Data Model¶
Everything lives in one SQLite file in WAL mode, with a busy_timeout set so readers
never error out underneath the writer. All the SQL is tucked away in app/db.py,
which is what makes a future Postgres swap a contained job: you reimplement db.py
and keep the same function signatures.
Tables¶
flowchart LR
subgraph truth["Event log · source of truth · append-only"]
msg[("message")]
vex[("vex_log")]
end
subgraph cache["Read model · rebuildable cache"]
ss[("student_state")]
te[("trigger_event")]
end
cur[("ingest_cursor")]
vex -->|"project / replay"| ss
vex -->|"project / replay"| te
cur -. "tracks consumed position" .-> vex
| Group | Tables | Role |
|---|---|---|
| Event log (truth) | message, vex_log |
append-only raw events, unique source_event_id |
| Cursor | ingest_cursor |
how far we've consumed |
| Read model (cache) | student_state, trigger_event |
the materialized projection, rebuildable |
| Roster | tracked_student |
the allowlist, plus the presence/picked toggles |
| Researcher input | note, pick_event |
observations and the pick/unpick history |
| Control | meta |
cross-process signals (reset, polling, disabled triggers) |
Tip
The read-model tables are just a cache of the event log.
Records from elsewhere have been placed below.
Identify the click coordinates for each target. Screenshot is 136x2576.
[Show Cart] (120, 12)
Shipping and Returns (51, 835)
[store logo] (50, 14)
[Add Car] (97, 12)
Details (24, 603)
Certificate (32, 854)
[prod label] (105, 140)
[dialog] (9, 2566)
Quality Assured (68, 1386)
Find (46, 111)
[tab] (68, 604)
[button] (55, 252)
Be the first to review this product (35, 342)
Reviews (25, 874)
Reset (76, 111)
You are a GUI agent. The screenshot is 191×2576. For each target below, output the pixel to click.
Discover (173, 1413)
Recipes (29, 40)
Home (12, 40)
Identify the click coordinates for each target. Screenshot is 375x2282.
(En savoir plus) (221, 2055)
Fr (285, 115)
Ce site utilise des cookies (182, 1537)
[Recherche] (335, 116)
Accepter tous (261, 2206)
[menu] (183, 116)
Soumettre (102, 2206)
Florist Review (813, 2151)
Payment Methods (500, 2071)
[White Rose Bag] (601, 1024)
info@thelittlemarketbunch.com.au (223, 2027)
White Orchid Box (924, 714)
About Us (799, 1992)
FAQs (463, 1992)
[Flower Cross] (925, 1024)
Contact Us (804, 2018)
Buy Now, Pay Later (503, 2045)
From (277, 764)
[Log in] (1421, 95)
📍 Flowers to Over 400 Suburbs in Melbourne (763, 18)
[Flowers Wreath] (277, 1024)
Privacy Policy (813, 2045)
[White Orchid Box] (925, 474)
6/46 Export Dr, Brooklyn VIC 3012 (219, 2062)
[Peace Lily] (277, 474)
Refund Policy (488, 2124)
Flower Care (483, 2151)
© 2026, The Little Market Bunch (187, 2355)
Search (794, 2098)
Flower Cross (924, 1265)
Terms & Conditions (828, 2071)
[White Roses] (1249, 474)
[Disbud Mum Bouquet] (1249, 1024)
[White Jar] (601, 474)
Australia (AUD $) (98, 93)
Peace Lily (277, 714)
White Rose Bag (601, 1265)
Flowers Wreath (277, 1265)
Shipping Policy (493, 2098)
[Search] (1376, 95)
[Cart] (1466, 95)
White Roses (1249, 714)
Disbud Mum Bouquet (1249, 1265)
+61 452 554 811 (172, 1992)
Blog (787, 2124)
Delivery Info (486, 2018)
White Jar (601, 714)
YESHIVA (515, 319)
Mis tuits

Delete them, or hit
Reset, and they rebuild from vex_log
to exactly the same state.
Two Contracts That Have To Hold¶
db.py enforces two contracts that the rest of the system leans on:
Datetime Contract
Timestamps are stored UTC-naive in fixed-width %Y-%m-%d %H:%M:%S.%f format.
Because the width is fixed, comparing the strings is the same as comparing the
times, so the cursor and cutoff SQL (ORDER BY started_at, resolved_at >=
cutoff) work directly on the stored strings. Two helper functions are the only
place this conversion happens.
JSON Contract
The runs, episodes, and detail columns are stored as JSON text and go
through json.loads / json.dumps helpers. Where the daemon needs to query
inside a blob, it uses SQLite's json_extract, for example the big-rewrite
per-run dedupe on $.run_index.
Event Log As Truth¶
vex_log is append-only, and each row carries a unique source_event_id that's what
makes ingestion idempotent (see
Write path). Everything else, student_state
and trigger_event, is just a projection built from that log. That's the property
that lets you treat the derived tables as a disposable cache, and it's why reset and
recovery are so simple.
Why SQLite¶
| Reason | Detail |
|---|---|
| Single host, single writer | The daemon is the only writer, which is exactly what SQLite WAL is good at. |
| Tiny data | A classroom's worth of events is megabytes, not gigabytes. |
| Zero setup | No server to install, no connection string to manage. A laptop runs it as-is. |
The catch is a ceiling on write concurrency, but the single-writer design never gets
near it. And the door to Postgres stays open because all the SQL is behind db.py.